- _Task statement_: Of all the entries below, only the lines from the one with "Instruction: Click the Franklin" up to and including the one with "Given: Open the Apps bookmark shortcut" are to be duplicated exactly.

•••

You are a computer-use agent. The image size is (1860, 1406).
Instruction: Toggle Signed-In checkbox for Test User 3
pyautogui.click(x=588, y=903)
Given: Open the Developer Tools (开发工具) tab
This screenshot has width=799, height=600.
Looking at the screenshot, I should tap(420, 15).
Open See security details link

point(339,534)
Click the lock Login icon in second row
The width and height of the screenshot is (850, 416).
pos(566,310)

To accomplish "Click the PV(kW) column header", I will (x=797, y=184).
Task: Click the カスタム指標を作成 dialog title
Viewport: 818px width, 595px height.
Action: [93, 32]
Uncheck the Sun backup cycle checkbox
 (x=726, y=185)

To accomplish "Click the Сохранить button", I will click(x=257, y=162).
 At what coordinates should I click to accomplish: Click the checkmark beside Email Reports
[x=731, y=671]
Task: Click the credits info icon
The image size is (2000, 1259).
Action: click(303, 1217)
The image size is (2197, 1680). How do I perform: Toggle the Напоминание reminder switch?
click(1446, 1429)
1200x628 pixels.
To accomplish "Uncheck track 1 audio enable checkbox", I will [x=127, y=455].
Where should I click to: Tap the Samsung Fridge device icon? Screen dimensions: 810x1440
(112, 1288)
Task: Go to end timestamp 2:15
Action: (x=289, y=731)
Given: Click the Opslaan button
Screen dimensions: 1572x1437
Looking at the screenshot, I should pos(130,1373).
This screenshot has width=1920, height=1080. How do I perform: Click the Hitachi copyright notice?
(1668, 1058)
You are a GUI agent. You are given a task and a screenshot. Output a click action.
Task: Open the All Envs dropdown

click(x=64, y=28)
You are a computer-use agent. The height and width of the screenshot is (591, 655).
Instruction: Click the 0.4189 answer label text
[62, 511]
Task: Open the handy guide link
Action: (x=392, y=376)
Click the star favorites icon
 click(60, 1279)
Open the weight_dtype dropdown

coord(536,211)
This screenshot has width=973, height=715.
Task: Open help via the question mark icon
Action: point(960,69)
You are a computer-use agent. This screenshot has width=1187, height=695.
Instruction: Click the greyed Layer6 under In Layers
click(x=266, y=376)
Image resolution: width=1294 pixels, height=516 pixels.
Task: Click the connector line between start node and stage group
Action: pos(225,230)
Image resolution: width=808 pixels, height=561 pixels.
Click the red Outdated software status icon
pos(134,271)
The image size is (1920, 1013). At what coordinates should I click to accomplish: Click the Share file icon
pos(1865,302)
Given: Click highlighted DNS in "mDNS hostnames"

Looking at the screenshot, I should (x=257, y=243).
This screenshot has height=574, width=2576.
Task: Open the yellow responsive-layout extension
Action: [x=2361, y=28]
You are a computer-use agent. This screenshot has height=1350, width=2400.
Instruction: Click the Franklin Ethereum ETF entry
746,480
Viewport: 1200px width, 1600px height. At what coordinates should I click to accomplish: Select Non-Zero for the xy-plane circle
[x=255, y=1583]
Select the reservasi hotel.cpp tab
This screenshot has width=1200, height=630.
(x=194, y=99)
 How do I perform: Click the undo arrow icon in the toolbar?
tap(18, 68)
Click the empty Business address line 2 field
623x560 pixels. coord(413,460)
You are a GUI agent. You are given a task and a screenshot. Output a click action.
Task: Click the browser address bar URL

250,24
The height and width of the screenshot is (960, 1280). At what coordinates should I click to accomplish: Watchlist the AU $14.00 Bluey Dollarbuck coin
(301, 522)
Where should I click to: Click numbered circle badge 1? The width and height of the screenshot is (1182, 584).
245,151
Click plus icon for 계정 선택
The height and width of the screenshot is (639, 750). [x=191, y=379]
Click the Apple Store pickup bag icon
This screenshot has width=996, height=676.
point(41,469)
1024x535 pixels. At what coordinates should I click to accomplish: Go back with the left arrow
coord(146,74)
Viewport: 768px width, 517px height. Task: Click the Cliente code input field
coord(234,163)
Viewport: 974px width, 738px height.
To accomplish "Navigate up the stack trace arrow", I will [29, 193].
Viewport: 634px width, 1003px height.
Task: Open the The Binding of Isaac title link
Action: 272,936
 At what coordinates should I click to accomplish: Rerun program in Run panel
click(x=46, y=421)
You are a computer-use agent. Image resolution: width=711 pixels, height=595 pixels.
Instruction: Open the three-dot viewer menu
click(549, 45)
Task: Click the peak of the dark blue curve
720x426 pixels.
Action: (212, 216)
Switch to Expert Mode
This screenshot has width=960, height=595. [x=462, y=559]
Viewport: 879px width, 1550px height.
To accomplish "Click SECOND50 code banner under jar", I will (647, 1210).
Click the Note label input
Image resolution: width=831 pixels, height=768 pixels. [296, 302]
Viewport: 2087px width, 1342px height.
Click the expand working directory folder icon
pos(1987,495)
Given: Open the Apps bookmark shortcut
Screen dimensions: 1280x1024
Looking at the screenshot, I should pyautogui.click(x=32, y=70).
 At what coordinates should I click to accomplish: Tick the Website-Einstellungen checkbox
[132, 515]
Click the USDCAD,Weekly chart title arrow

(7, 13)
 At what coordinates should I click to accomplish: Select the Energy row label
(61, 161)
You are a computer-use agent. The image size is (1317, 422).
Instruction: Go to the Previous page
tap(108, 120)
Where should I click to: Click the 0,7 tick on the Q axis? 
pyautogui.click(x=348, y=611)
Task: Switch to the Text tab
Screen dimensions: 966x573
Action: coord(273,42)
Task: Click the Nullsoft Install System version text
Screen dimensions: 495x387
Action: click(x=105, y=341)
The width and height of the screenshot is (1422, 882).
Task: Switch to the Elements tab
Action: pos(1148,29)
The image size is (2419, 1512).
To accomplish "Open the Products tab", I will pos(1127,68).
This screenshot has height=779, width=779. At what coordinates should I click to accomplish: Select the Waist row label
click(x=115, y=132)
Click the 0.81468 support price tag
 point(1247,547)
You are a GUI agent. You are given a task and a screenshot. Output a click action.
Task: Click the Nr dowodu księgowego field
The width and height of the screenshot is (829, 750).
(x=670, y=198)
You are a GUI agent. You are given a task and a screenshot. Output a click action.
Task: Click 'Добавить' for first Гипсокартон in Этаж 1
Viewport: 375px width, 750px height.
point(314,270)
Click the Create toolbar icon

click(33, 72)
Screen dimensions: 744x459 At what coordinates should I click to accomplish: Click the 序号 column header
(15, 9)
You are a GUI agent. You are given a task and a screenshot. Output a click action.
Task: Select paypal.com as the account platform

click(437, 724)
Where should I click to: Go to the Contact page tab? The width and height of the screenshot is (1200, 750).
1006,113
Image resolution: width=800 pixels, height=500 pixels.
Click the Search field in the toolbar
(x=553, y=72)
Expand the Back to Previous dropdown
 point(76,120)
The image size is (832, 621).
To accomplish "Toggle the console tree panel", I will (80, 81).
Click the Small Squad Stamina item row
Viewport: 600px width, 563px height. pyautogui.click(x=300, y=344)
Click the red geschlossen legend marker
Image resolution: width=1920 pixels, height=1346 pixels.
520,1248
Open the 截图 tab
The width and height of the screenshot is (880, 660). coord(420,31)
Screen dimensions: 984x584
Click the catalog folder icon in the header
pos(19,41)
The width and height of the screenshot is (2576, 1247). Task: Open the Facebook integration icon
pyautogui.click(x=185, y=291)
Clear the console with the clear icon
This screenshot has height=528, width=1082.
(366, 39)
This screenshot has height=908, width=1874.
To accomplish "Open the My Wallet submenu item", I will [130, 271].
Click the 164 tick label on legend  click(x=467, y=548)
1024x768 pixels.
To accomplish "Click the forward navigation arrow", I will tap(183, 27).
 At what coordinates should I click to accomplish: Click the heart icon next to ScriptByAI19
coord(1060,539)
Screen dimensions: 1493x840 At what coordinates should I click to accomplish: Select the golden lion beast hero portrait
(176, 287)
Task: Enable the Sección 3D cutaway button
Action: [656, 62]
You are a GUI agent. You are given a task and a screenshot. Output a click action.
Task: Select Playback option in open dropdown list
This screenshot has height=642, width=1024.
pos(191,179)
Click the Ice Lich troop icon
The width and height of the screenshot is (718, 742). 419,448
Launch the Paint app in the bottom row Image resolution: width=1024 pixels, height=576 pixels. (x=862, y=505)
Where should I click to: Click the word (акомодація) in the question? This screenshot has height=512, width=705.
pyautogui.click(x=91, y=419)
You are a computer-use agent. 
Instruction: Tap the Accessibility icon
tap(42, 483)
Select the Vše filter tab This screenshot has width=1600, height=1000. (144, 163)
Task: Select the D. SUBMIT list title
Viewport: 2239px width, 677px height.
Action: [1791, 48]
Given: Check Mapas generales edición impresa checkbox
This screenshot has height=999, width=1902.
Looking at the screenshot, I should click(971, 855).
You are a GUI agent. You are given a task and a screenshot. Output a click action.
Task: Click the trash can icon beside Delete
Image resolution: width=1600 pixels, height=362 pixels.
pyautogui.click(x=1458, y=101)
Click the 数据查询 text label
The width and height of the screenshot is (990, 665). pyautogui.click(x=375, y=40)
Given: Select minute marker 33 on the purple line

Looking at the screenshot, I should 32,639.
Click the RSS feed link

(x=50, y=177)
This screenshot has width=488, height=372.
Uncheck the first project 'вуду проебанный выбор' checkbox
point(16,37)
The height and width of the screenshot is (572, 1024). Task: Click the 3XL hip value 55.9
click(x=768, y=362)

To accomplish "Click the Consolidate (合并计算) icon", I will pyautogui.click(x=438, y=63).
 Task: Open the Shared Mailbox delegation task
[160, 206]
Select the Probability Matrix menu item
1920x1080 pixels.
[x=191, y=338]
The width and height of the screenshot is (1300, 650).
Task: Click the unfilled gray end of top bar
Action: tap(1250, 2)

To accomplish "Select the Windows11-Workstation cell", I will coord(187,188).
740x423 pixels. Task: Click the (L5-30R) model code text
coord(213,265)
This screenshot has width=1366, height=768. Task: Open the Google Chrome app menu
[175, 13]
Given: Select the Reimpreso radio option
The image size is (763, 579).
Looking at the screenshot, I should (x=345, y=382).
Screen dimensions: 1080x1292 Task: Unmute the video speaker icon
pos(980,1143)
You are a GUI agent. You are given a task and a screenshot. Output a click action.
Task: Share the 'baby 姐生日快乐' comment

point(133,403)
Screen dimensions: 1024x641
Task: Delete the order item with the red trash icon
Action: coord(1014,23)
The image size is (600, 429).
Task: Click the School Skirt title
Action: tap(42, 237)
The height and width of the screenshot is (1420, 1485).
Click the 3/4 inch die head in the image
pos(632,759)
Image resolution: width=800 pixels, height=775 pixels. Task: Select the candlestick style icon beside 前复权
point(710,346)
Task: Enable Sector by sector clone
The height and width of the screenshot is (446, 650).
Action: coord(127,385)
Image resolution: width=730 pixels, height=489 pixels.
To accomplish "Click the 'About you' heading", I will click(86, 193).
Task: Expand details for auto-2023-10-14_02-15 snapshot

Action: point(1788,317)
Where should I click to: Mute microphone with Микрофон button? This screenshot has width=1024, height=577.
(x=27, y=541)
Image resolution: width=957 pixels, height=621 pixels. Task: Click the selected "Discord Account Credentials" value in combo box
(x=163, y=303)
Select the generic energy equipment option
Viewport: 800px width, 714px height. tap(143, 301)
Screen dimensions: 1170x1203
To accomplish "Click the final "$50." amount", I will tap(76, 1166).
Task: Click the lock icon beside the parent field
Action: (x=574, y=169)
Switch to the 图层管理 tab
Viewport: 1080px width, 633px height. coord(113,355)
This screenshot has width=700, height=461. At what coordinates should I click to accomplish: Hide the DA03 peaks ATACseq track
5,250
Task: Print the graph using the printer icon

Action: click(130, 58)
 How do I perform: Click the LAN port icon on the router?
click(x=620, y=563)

•••

- _Task solution_:
Instruction: Click the Franklin Ethereum ETF entry
746,480
Viewport: 1200px width, 1600px height. At what coordinates should I click to accomplish: Select Non-Zero for the xy-plane circle
[x=255, y=1583]
Select the reservasi hotel.cpp tab
This screenshot has width=1200, height=630.
(x=194, y=99)
 How do I perform: Click the undo arrow icon in the toolbar?
tap(18, 68)
Click the empty Business address line 2 field
623x560 pixels. coord(413,460)
You are a GUI agent. You are given a task and a screenshot. Output a click action.
Task: Click the browser address bar URL

250,24
The height and width of the screenshot is (960, 1280). At what coordinates should I click to accomplish: Watchlist the AU $14.00 Bluey Dollarbuck coin
(301, 522)
Where should I click to: Click numbered circle badge 1? The width and height of the screenshot is (1182, 584).
245,151
Click plus icon for 계정 선택
The height and width of the screenshot is (639, 750). [x=191, y=379]
Click the Apple Store pickup bag icon
This screenshot has width=996, height=676.
point(41,469)
1024x535 pixels. At what coordinates should I click to accomplish: Go back with the left arrow
coord(146,74)
Viewport: 768px width, 517px height. Task: Click the Cliente code input field
coord(234,163)
Viewport: 974px width, 738px height.
To accomplish "Navigate up the stack trace arrow", I will [29, 193].
Viewport: 634px width, 1003px height.
Task: Open the The Binding of Isaac title link
Action: 272,936
 At what coordinates should I click to accomplish: Rerun program in Run panel
click(x=46, y=421)
You are a computer-use agent. Image resolution: width=711 pixels, height=595 pixels.
Instruction: Open the three-dot viewer menu
click(549, 45)
Task: Click the peak of the dark blue curve
720x426 pixels.
Action: (212, 216)
Switch to Expert Mode
This screenshot has width=960, height=595. [x=462, y=559]
Viewport: 879px width, 1550px height.
To accomplish "Click SECOND50 code banner under jar", I will (647, 1210).
Click the Note label input
Image resolution: width=831 pixels, height=768 pixels. [296, 302]
Viewport: 2087px width, 1342px height.
Click the expand working directory folder icon
pos(1987,495)
Given: Open the Apps bookmark shortcut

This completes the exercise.